SNSでの情報収集・発信が当たり前となった今、“一風変わった”使われ方が話題になったのが天気予報アプリ「Yahoo!天気」だ。
同アプリの「みんなの投稿」機能は、ユーザーが今いる場所の天気や体感を投稿し、地図上でみんなにシェアできるというもの。


だが、天気に関する状況をシェアするだけではなく、「セミがうるさい」「夜ご飯何にしよう」といった本来の用途からは逸脱した投稿が脚光を浴び、Xを中心にバズったのだ。

さらに、人気音楽アーティストとして知られるMrs.GREEN APPLEの野外ライブの音漏れによる騒音問題も、ライブ会場から漏れた音が届いている地域を可視化する“ツール”として機能するなど、意外な使われ方にも注目が集まった。

若者たちが「Yahoo!天気」をSNSとして利用するワケ。開...の画像はこちら >>
「天気予報アプリがSNSとして使われるのは、全くの想定外で本当に驚いた」

そう語るのは、LINEヤフー株式会社 メディアカンパニー メディア統括本部の平井 康文さん。Yahoo!天気の意外な使われ方が話題になったことで、どのような反響やエピソードがあったのか。平井さんに話を聞いてみた。

天気予報アプリが“SNS化”し、若者に受け入れられた背景

Yahoo!天気アプリは2010年にAndroid版、2012年にiOS版がリリースされた老舗サービスで、これまでに累計6,600万ダウンロードを突破した、まさに“定番”の天気予報アプリだ。

「みんなの投稿」の前身である「みんなの天気」機能は、2021年から提供を開始したという。その後、2025年2月に「雨雲レーダー」などを確認できるレーダー画面に統合され、雨雲レーダーと同じ地図上でユーザーの投稿が見られるようになった。これが、今回のSNS利用で盛り上がった背景のひとつだと平井さんは言う。
- - - -
### 設問内容
• 1. 抜粋のうち「だが、天気に関する状況をシェ」から「使われ方にも注目が集まった。」までを、両端を含めてそのまま返してください。
• 2. 抜粋に出てくる西暦の年をすべて挙げる。
この後に続く行は参照しなくてよい。

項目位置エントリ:
- - - -
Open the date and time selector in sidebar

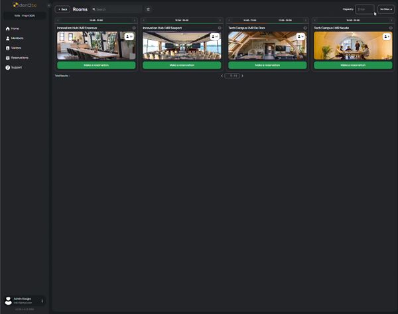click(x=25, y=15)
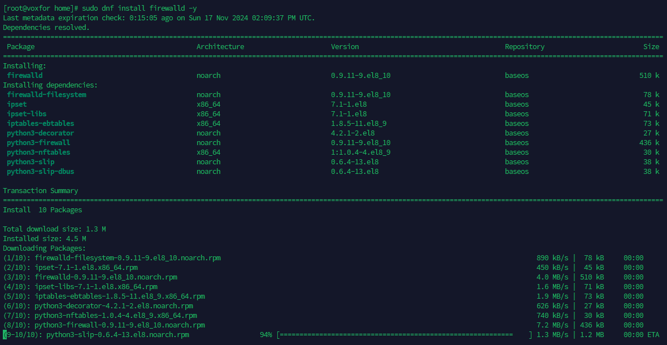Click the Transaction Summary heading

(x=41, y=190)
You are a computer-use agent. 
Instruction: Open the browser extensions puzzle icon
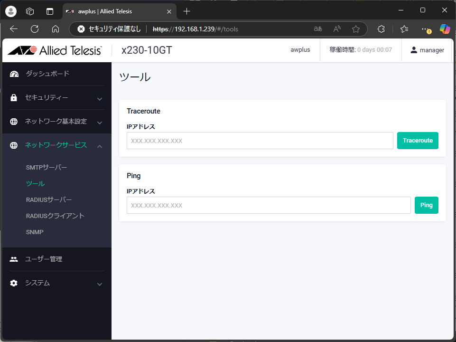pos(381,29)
- - - -
### 解答一覧
• 1.
だが、天気に関する状況をシェアするだけではなく、「セミがうるさい」「夜ご飯何にしよう」といった本来の用途からは逸脱した投稿が脚光を浴び、Xを中心にバズったのだ。

さらに、人気音楽アーティストとして知られるMrs.GREEN APPLEの野外ライブの音漏れによる騒音問題も、ライブ会場から漏れた音が届いている地域を可視化する“ツール”として機能するなど、意外な使われ方にも注目が集まった。

• 2. 2010年、2012年、2021年、2025年